Rewrite all the items below with every "checkbox" changed to "toggle" and everything else unchanged. Leave the pictures out.

------------------------------------------------------------------------

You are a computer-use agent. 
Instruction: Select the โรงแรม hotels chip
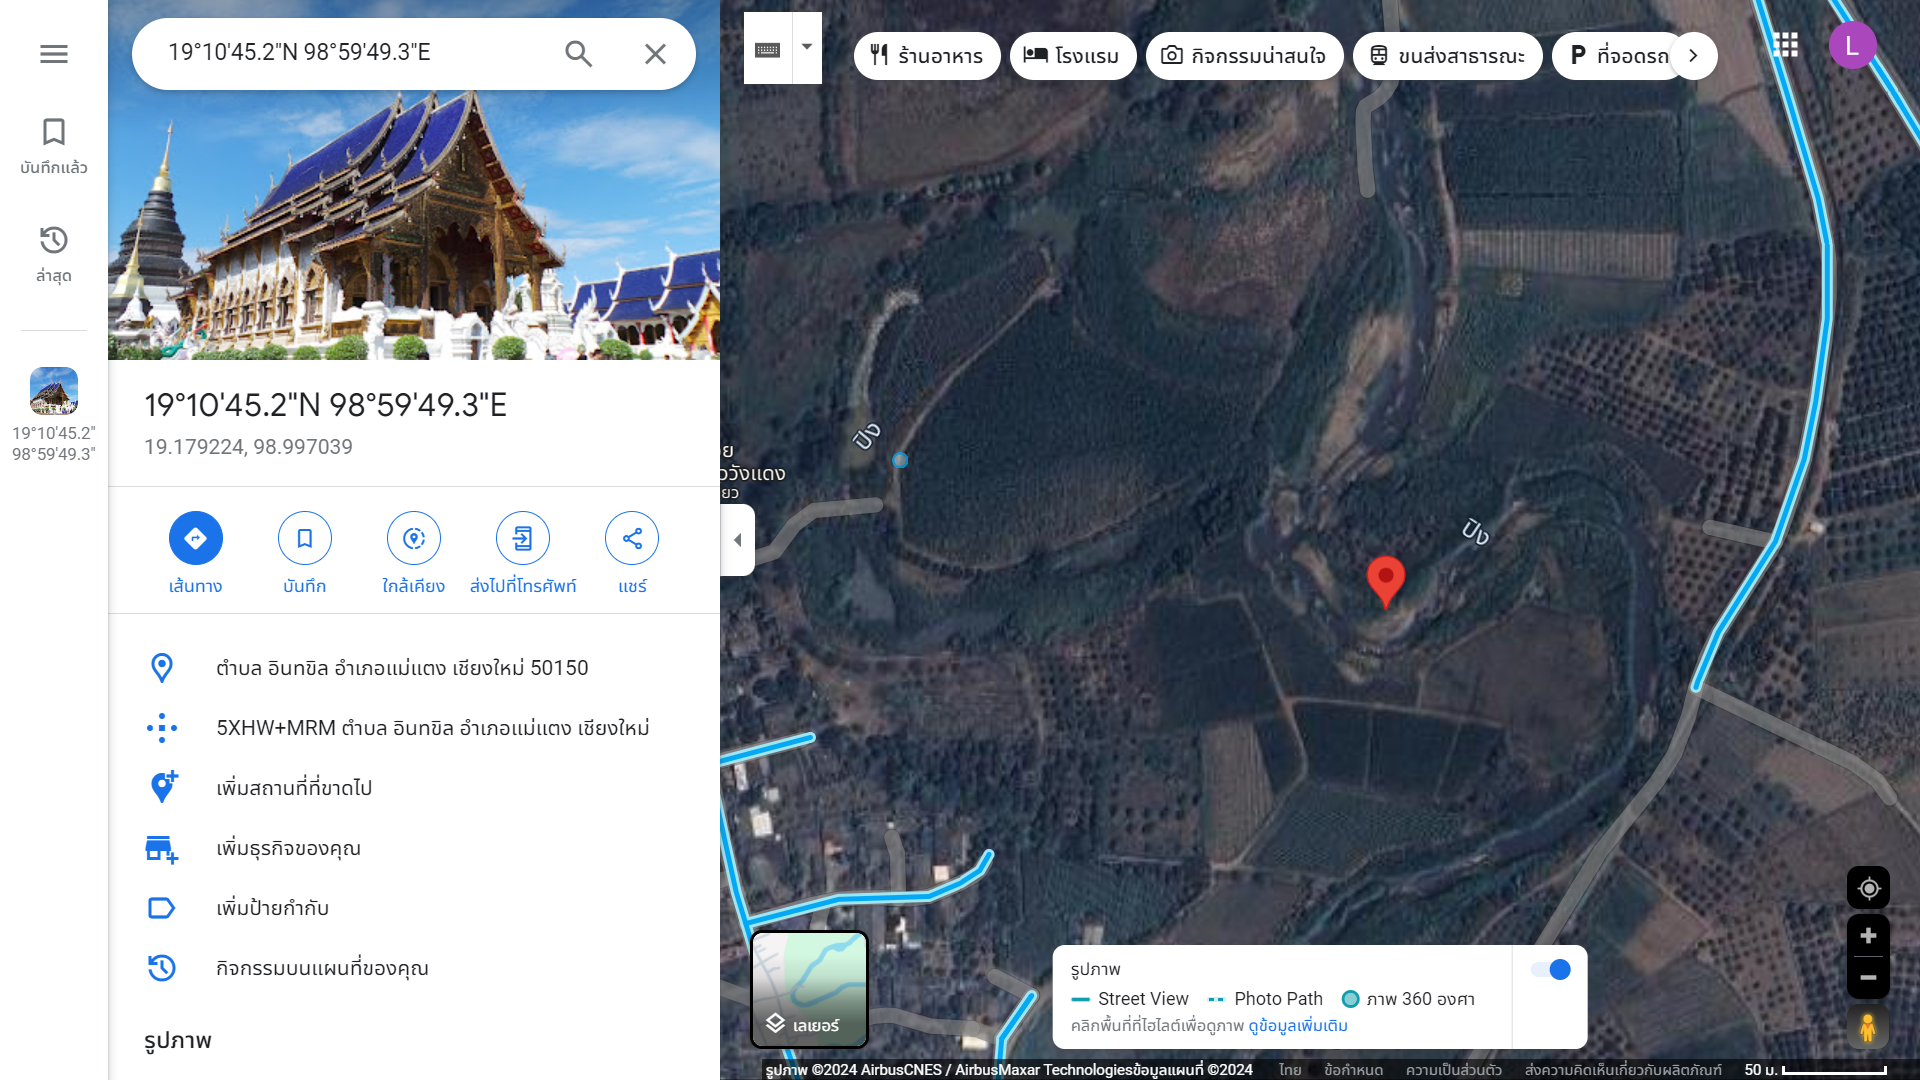(1072, 56)
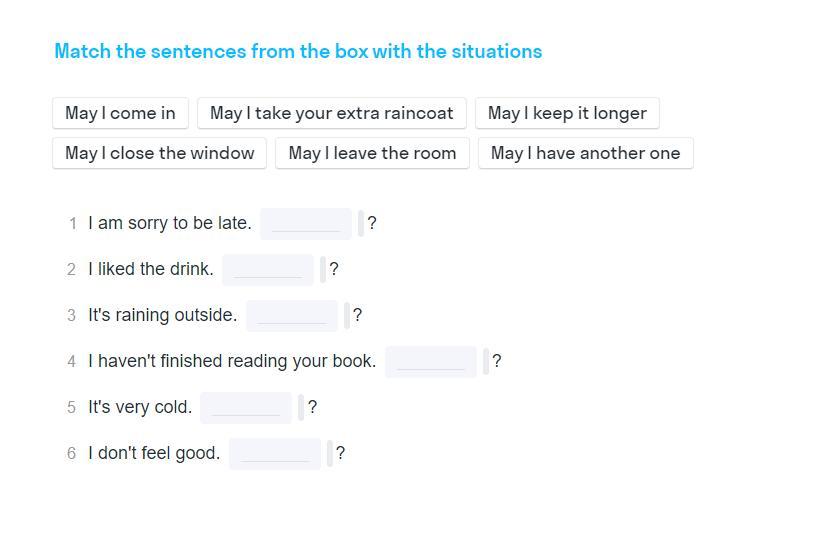This screenshot has width=813, height=538.
Task: Pick the 'May I take your extra raincoat' chip
Action: click(332, 113)
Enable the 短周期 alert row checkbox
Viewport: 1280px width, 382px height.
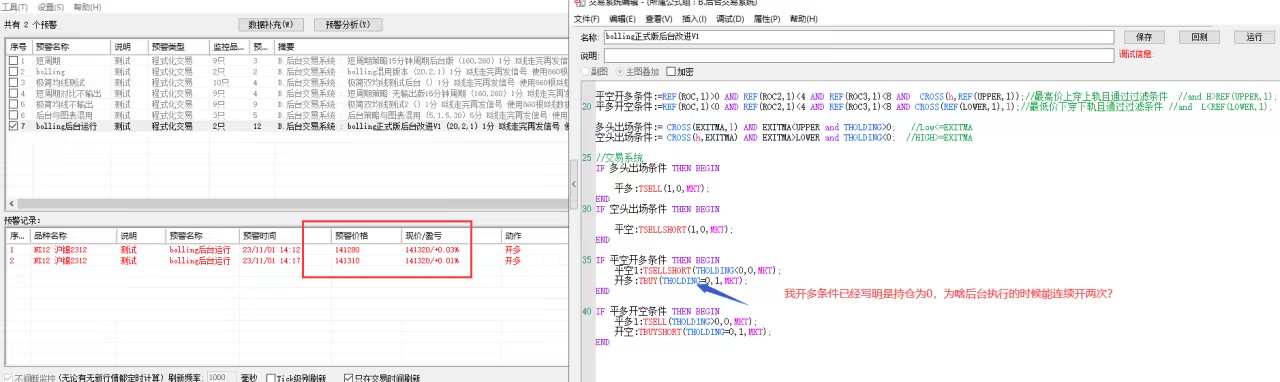(13, 60)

------------------------------------------------------------------------

[SOLUTION FOR THIS EXERCISE]
You are a computer-use agent. 
Instruction: Select the โรงแรม hotels chip
(1072, 56)
This screenshot has width=813, height=538.
Task: Pick the 'May I take your extra raincoat' chip
Action: click(332, 113)
Enable the 短周期 alert row toggle
Viewport: 1280px width, 382px height.
(13, 60)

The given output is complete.